# Work to complete
Copy the lines below character for character.

**** Material to process

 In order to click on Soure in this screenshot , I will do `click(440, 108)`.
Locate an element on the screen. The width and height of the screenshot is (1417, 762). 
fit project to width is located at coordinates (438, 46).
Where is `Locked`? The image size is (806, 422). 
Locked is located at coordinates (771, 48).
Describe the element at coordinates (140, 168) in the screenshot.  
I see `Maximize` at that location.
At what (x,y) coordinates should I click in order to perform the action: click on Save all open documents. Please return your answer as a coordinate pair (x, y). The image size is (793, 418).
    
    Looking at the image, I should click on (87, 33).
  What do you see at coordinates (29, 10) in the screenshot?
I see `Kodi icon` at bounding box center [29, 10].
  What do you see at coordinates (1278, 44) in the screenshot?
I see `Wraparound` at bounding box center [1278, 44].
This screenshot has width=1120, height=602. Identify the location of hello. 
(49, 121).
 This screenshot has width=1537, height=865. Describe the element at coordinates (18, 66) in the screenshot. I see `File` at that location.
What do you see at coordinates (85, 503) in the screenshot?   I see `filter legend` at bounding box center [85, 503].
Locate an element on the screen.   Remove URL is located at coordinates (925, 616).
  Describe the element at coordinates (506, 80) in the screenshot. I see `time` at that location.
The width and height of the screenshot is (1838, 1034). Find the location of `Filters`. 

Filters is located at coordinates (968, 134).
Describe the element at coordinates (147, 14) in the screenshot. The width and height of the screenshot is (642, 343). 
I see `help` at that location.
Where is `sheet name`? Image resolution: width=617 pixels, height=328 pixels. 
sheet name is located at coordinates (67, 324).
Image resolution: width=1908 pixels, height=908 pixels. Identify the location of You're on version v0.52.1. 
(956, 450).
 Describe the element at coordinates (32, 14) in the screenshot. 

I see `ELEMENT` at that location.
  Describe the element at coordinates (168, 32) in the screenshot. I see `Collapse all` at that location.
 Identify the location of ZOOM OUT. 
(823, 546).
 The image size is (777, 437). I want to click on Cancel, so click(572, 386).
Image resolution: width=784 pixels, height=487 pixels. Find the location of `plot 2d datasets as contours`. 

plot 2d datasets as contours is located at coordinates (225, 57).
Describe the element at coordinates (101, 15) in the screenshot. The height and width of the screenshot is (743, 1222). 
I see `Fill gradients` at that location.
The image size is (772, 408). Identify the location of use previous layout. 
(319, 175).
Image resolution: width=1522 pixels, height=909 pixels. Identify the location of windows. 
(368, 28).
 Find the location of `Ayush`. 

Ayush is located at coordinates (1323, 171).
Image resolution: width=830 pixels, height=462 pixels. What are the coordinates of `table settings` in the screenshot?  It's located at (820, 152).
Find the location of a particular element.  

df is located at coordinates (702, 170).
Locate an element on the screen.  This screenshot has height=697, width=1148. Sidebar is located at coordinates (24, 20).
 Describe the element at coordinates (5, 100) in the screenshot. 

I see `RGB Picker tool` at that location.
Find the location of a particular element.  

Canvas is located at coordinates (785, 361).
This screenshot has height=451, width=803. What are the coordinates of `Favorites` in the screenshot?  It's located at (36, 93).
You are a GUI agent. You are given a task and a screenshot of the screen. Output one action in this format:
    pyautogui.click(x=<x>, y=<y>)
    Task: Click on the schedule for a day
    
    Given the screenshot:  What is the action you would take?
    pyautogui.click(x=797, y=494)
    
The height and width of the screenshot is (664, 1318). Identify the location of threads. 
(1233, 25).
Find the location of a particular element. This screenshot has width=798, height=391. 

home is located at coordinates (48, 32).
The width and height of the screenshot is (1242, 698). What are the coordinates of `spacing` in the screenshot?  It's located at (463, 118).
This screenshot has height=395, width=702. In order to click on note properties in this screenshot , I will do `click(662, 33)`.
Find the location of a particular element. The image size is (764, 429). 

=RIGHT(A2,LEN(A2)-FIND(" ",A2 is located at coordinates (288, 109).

********

# Complete answer
 In order to click on Soure in this screenshot , I will do `click(440, 108)`.
Locate an element on the screen. The width and height of the screenshot is (1417, 762). 
fit project to width is located at coordinates (438, 46).
Where is `Locked`? The image size is (806, 422). 
Locked is located at coordinates (771, 48).
Describe the element at coordinates (140, 168) in the screenshot.  
I see `Maximize` at that location.
At what (x,y) coordinates should I click in order to perform the action: click on Save all open documents. Please return your answer as a coordinate pair (x, y). The image size is (793, 418).
    
    Looking at the image, I should click on (87, 33).
  What do you see at coordinates (29, 10) in the screenshot?
I see `Kodi icon` at bounding box center [29, 10].
  What do you see at coordinates (1278, 44) in the screenshot?
I see `Wraparound` at bounding box center [1278, 44].
This screenshot has width=1120, height=602. Identify the location of hello. 
(49, 121).
 This screenshot has width=1537, height=865. Describe the element at coordinates (18, 66) in the screenshot. I see `File` at that location.
What do you see at coordinates (85, 503) in the screenshot?   I see `filter legend` at bounding box center [85, 503].
Locate an element on the screen.   Remove URL is located at coordinates (925, 616).
  Describe the element at coordinates (506, 80) in the screenshot. I see `time` at that location.
The width and height of the screenshot is (1838, 1034). Find the location of `Filters`. 

Filters is located at coordinates (968, 134).
Describe the element at coordinates (147, 14) in the screenshot. The width and height of the screenshot is (642, 343). 
I see `help` at that location.
Where is `sheet name`? Image resolution: width=617 pixels, height=328 pixels. 
sheet name is located at coordinates (67, 324).
Image resolution: width=1908 pixels, height=908 pixels. Identify the location of You're on version v0.52.1. 
(956, 450).
 Describe the element at coordinates (32, 14) in the screenshot. 

I see `ELEMENT` at that location.
  Describe the element at coordinates (168, 32) in the screenshot. I see `Collapse all` at that location.
 Identify the location of ZOOM OUT. 
(823, 546).
 The image size is (777, 437). I want to click on Cancel, so click(572, 386).
Image resolution: width=784 pixels, height=487 pixels. Find the location of `plot 2d datasets as contours`. 

plot 2d datasets as contours is located at coordinates (225, 57).
Describe the element at coordinates (101, 15) in the screenshot. The height and width of the screenshot is (743, 1222). 
I see `Fill gradients` at that location.
The image size is (772, 408). Identify the location of use previous layout. 
(319, 175).
Image resolution: width=1522 pixels, height=909 pixels. Identify the location of windows. 
(368, 28).
 Find the location of `Ayush`. 

Ayush is located at coordinates (1323, 171).
Image resolution: width=830 pixels, height=462 pixels. What are the coordinates of `table settings` in the screenshot?  It's located at (820, 152).
Find the location of a particular element.  

df is located at coordinates (702, 170).
Locate an element on the screen.  This screenshot has height=697, width=1148. Sidebar is located at coordinates (24, 20).
 Describe the element at coordinates (5, 100) in the screenshot. 

I see `RGB Picker tool` at that location.
Find the location of a particular element.  

Canvas is located at coordinates (785, 361).
This screenshot has height=451, width=803. What are the coordinates of `Favorites` in the screenshot?  It's located at (36, 93).
You are a GUI agent. You are given a task and a screenshot of the screen. Output one action in this format:
    pyautogui.click(x=<x>, y=<y>)
    Task: Click on the schedule for a day
    
    Given the screenshot:  What is the action you would take?
    pyautogui.click(x=797, y=494)
    
The height and width of the screenshot is (664, 1318). Identify the location of threads. 
(1233, 25).
Find the location of a particular element. This screenshot has width=798, height=391. 

home is located at coordinates (48, 32).
The width and height of the screenshot is (1242, 698). What are the coordinates of `spacing` in the screenshot?  It's located at (463, 118).
This screenshot has height=395, width=702. In order to click on note properties in this screenshot , I will do `click(662, 33)`.
Find the location of a particular element. The image size is (764, 429). 

=RIGHT(A2,LEN(A2)-FIND(" ",A2 is located at coordinates (288, 109).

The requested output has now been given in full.